# Char hochgeladen, aber keine Anzeige im Profil?



## =NR= Cerridwen (17. September 2016)

Huhu alle zusammen,

 

ich spiele zur Zeit in WoW einen Dämonenjäger namens Levras. Er wird aber in meinem Buffed Profil nicht angezeigt?!

Blasc 3 ist installiert und läd nach beenden des Spieles auch fleißig die Daten hoch. Manuellen Upload des Chars habe ich schon getätigt und da wird mir auch angezeigt, dass er hochgeladen ist.

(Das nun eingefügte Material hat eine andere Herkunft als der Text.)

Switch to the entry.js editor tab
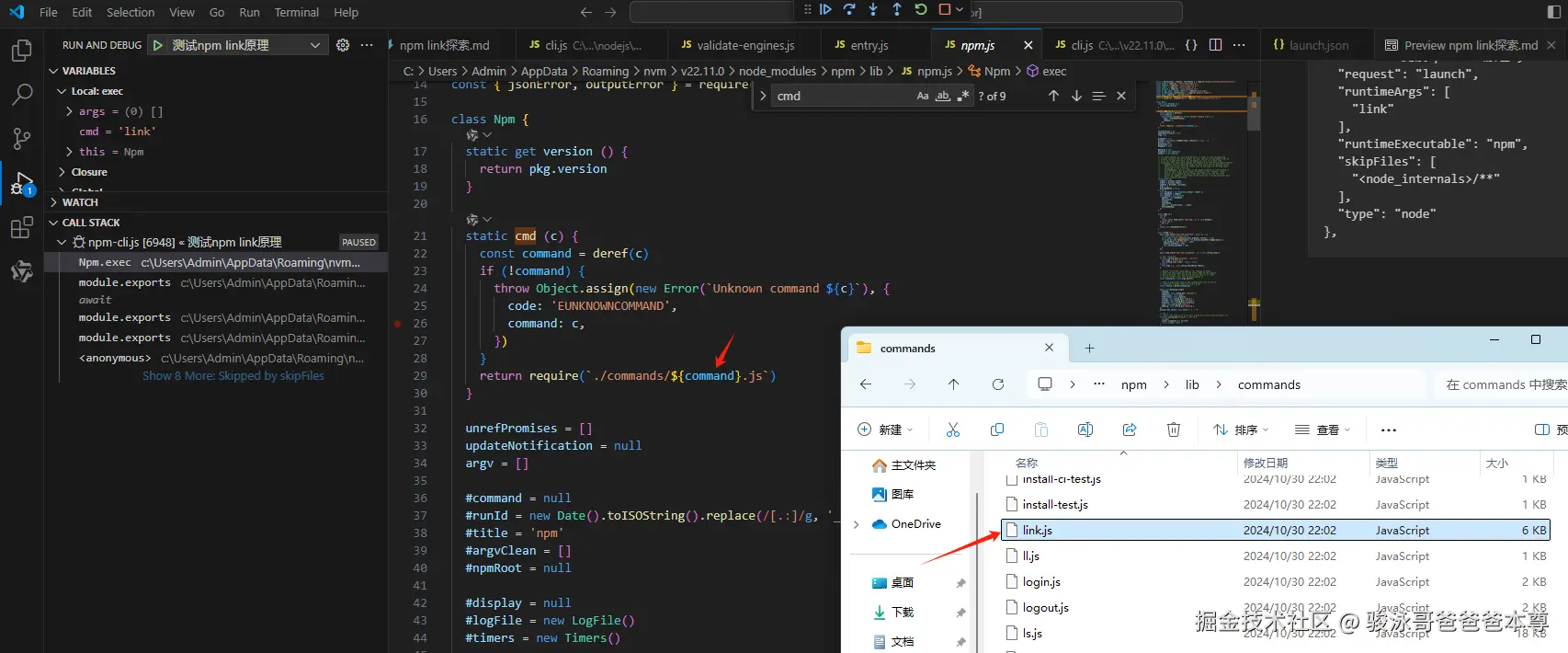This screenshot has width=1568, height=653. (869, 45)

Dachte erst es liegt am WoW Armory, aber dort wird er mittlerweile auch angezeigt. Habs auch mit Deaktivieren aller anderen AddOns probiert und sind auch alle aktuell.

 

Habe ich irgendwo einen Denkfehler oder fehlt vielleicht ein Häckchen um den Charakter zu sehen? ^^

 

Lg und danke,

Cerri


----------



## ZAM (19. September 2016)

Hallo,

 

du hast nichts falsch gemacht. Die Datenbank ist nur nicht an Legion angepasst. Aufgrund diverser Änderungen in der Datenstruktur des Spiels wird das vermutlich auch nicht passieren. Sorry, ich wünschte ich hätte hier eine positivere Antwort parat.

 

Gruß


----------